== TASK BRIEF ==
Any image found in the entries is to be skipped; the rest is returned word for word.

====

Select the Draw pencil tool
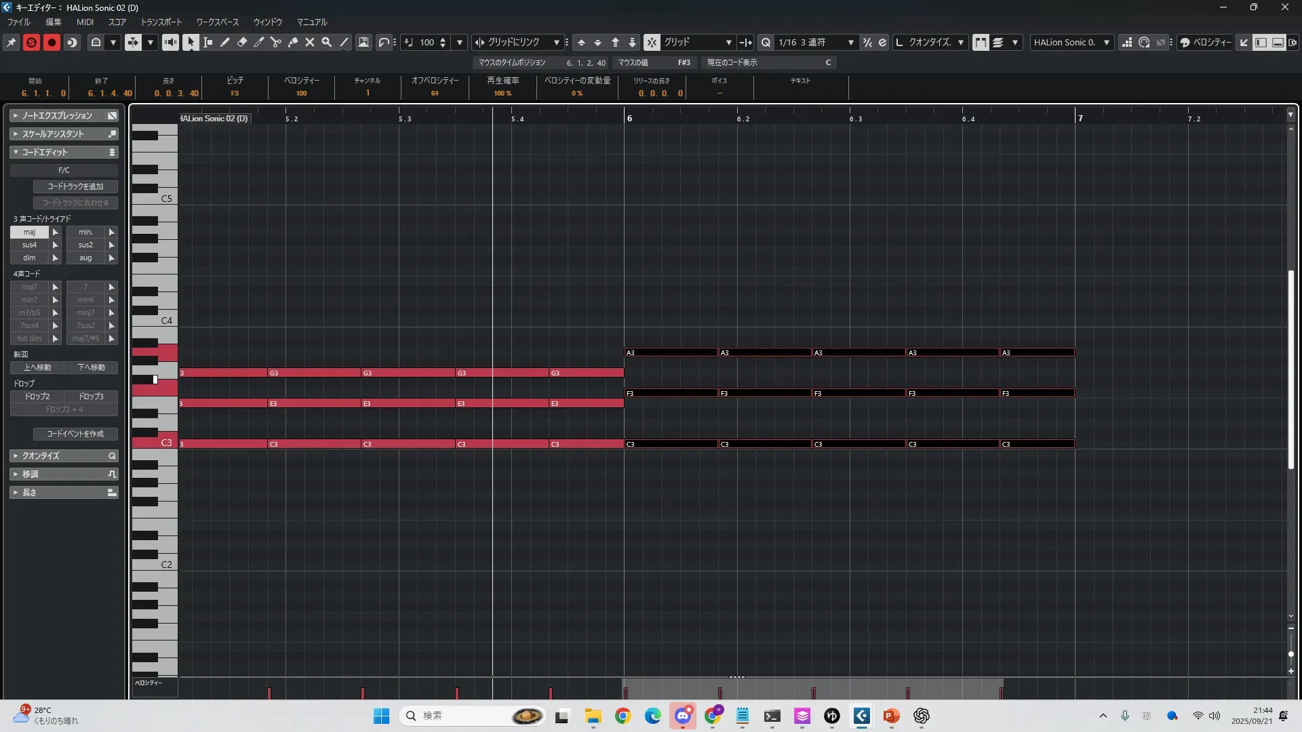Viewport: 1302px width, 732px height. 225,42
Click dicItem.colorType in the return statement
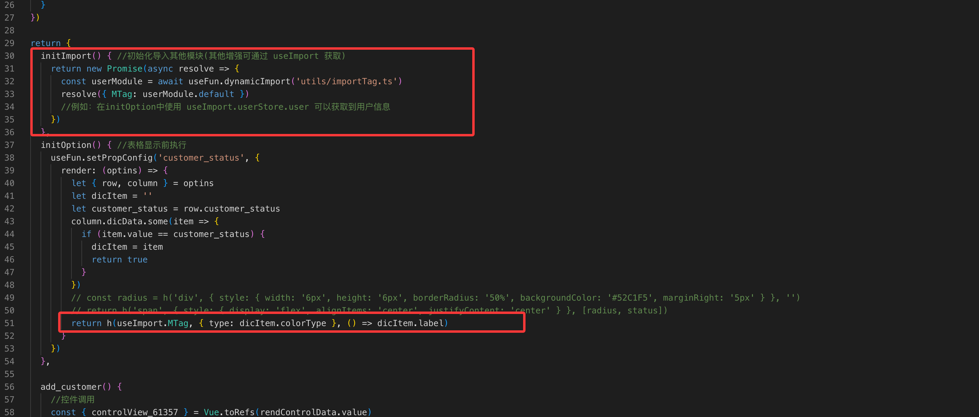 [282, 323]
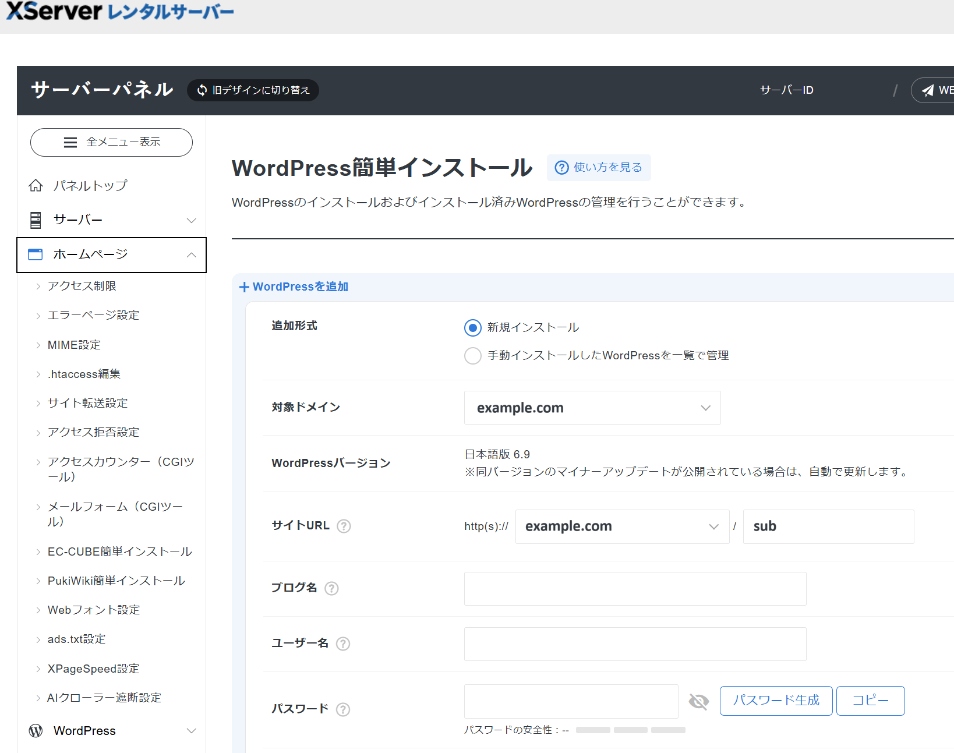Select 手動インストールしたWordPressを一覧で管理 option
This screenshot has height=753, width=954.
pos(472,355)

====

== TASK RESPONSE ==
Select the Draw pencil tool
Viewport: 1302px width, 732px height. 225,42
Click dicItem.colorType in the return statement
 [282, 323]
Select 手動インストールしたWordPressを一覧で管理 option
This screenshot has height=753, width=954.
pos(472,355)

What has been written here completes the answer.